My home is crashed, and, you know, I need to make a new home, to build everything new.

Nick Schifrin:

For more than four months, Israel and Hezbollah have traded fire. Israeli airstrikes into Lebanon have killed hundreds of Hezbollah fighters and dozens of civilians. The deadliest strike was yesterday. It killed 10 and blew out this apartment complex. Israel said it killed a Hezbollah commander.

Hezbollah has fired hundreds of rockets into Israel. Many are intercepted by Israeli air defense, but others have killed nine Israeli soldiers and six civilians.

Hezbollah leader Hassan Nasrallah promises more attacks until the war in Gaza stops. Hezbollah can, with precision, thanks to Iranian technology. Israel says Hezbollah has 150,000 rockets and missiles that can reach 95 percent of Israel, including its largest city, Tel Aviv. The U.S. believes neither side wants war, but the risk is high.

Today, Israel's Defense Ministry released video of what it called an exercise for a Lebanon war.

Yoav Gallant, Israeli Defense Minister (through translator):

We have no interest in war, but we must prepare. The planes that are flying in Lebanon's sky as we speak have targets. We can do copy-paste from Gaza to Beirut.

Nick Schifrin:

Metula is now a military camp. The chief of the army visited yesterday. The military has evacuated some 80,000 residents across the north, including Levit's family. His wife and four children have lived in a hotel for nearly four months.

Tal Levit:

My family, my kids, it's very hard to survive this, but I tell them, we don't have another — you don't have another place to go. We don't go to USA now or Europe or something. We have Israel.

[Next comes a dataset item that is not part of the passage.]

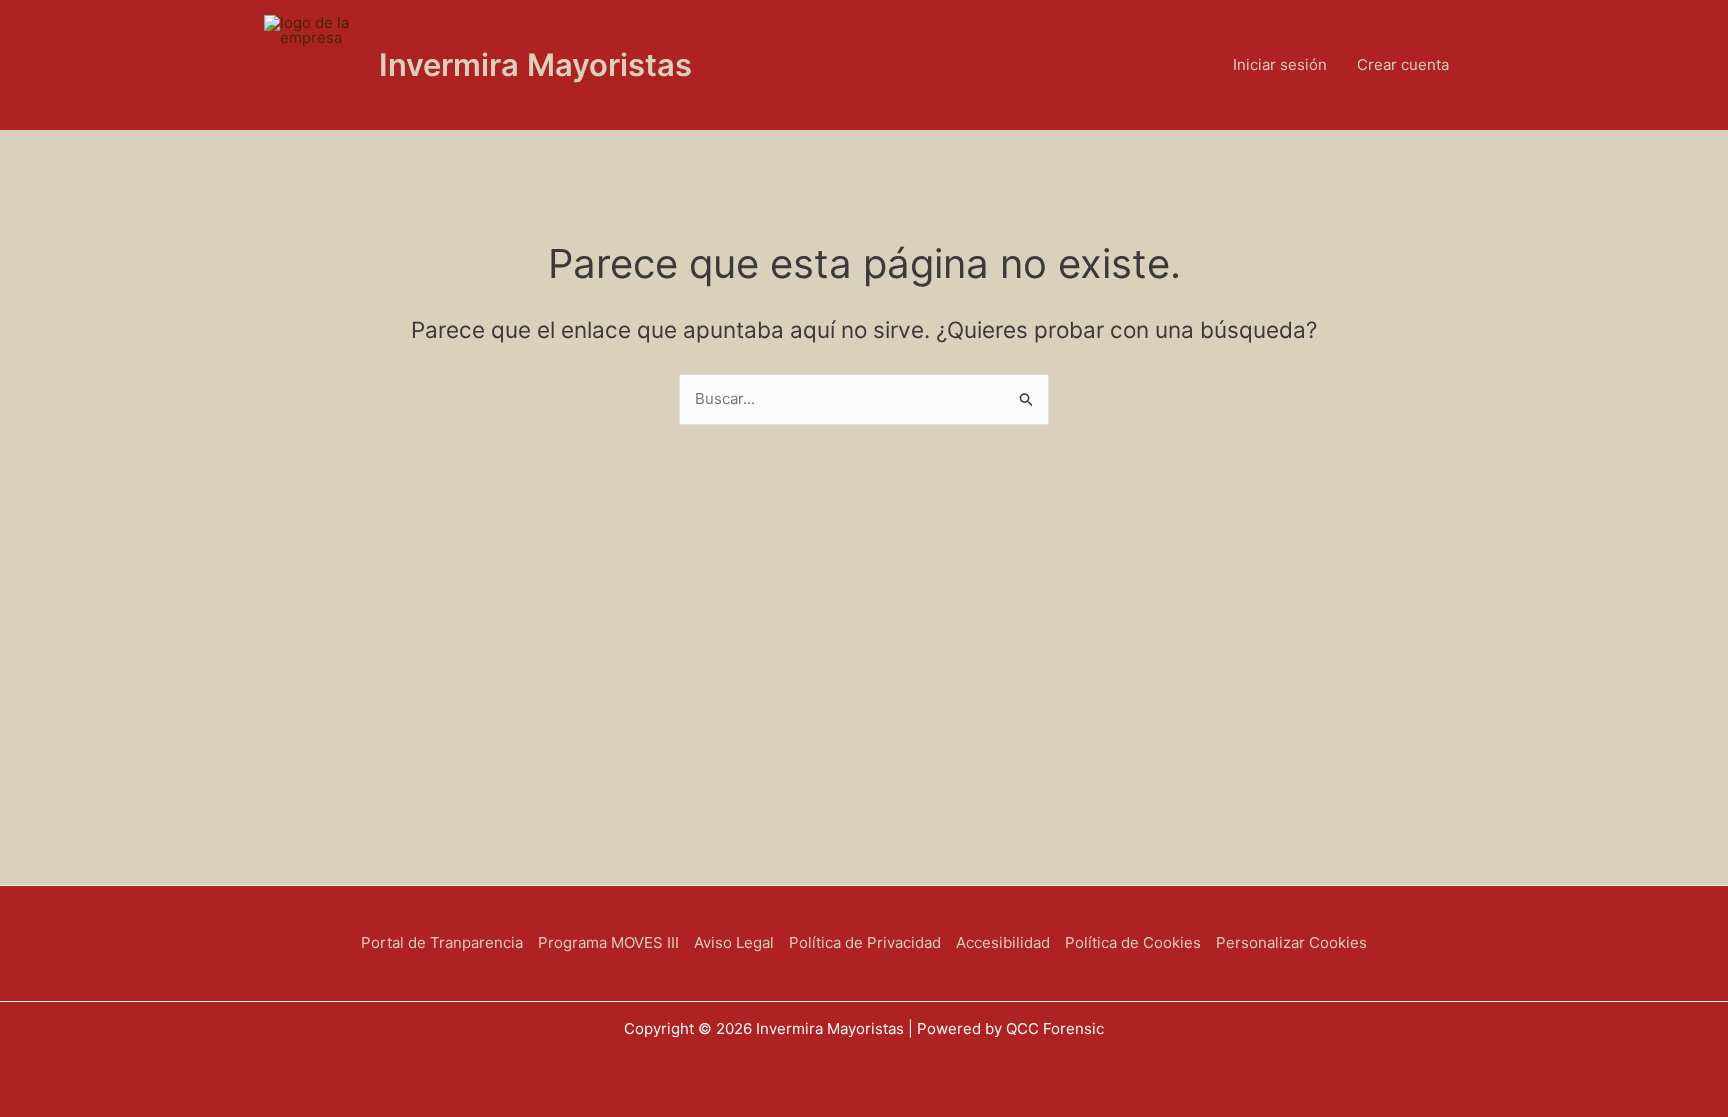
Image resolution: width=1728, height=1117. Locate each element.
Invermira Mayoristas (535, 64)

Moshe Davidovitz, Mayor of Mateh Asher Regional Council: The government don't do the things that they should do to our citizens and to our residents.

Nick Schifrin:

Moshe Davidovitz is the mayor of the northern community of Mateh Asher, and leads a council for Northern Israeli residents. He says trust between the government and those residents has been broken.

Moshe Davidovitz:

The government is supposed to give the residents security, and this contract between the government and the citizens does not exist.

Nick Schifrin:

France and the U.S. are trying through diplomacy to push Hezbollah back at least six miles from the border. But U.S. officials doubt whether that can succeed with cross-border firing, firing that continues even today during our interview.

Moshe Davidovitz:

Now — now there is missiles shooting. I heard it just in this minute. Now we are supposed to get to the shelters.

Nick Schifrin:

There's missiles fired — being fired now?

Moshe Davidovitz:

Just now, yes. So I want to thank you. Thank you. Bye-bye.

Nick Schifrin:

And so the danger to the people and of wider war is inescapable.

For the "PBS NewsHour," I'm Nick Schifrin.